Na frente do hospital, foram vistos os deputados estaduais Clarissa Tércio (PSC), Joel da Harpa (PP), Cleiton Collins (PP) e Alberto Feitosa (PSC); bem como os vereadores Renato Antunes (PSC) e Michelle Collins (PP).
À época, o Conselho Tutelar do Recife foi até o local averiguar a situação e tomou as providências legais, como afirma o conselheiro tutelar André Torres “Nós decidimos de forma coletiva e unânime que teríamos que dar continuidade ao acompanhamento da situação, assim como acompanhar ao Ministério Público como Notícia de Fato, que foi feito, e às respectivas casas legislativas, a Câmara Municipal e a Assembleia Legislativa de Pernambuco, porque haviam seis parlamentares”.
Apesar da ação do conselho, André assegura que nada foi encaminhado até agora “Passados seis meses, nós ainda não temos, eu ainda não fui chamado para nenhuma audiência, não temos a devolutiva de nada que foi feito até agora. A certeza que a gente tem é que nós protocolamos e provocamos oficialmente os devidos órgãos e seus fiscalizadores”.
No Brasil, o aborto ainda é criminalizado pelo Código Penal, mas existem excessões em que o procedimento pode ser realizado. Por exemplo, quando a gravidez é fruto de violência sexual. Foi esse o caso da criança de 10 anos, que era violentada desde os 6.

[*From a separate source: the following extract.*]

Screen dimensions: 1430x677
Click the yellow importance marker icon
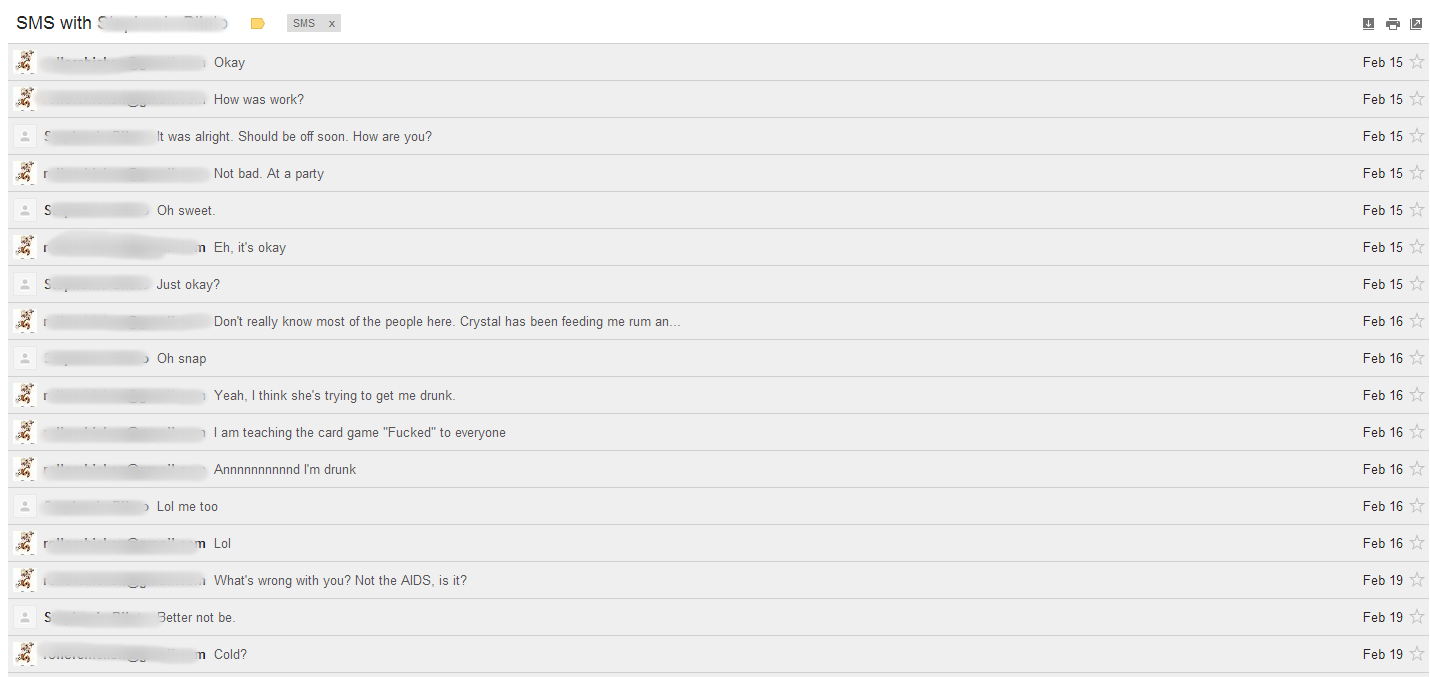[258, 23]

A manifestação que aconteceu em frente ao hospital pode gerar um debate jurídico, como explica a advogada criminalista Caroline Rêgo Barros “O fato deles terem ali se reunido na frente do hospital para rogar ofensas tanto à menor, quanto à equipe médica, isso existe sim implicações jurídicas. Alguns crimes como o crime de ameaça, o crime de calúnia, o crime de injúria conseguem ser caracterizados; e acredito que também deva haver uma responsabilização dos parlamentares que ali deixaram de cumprir o seu dever enquanto representantes do povo”, conclui.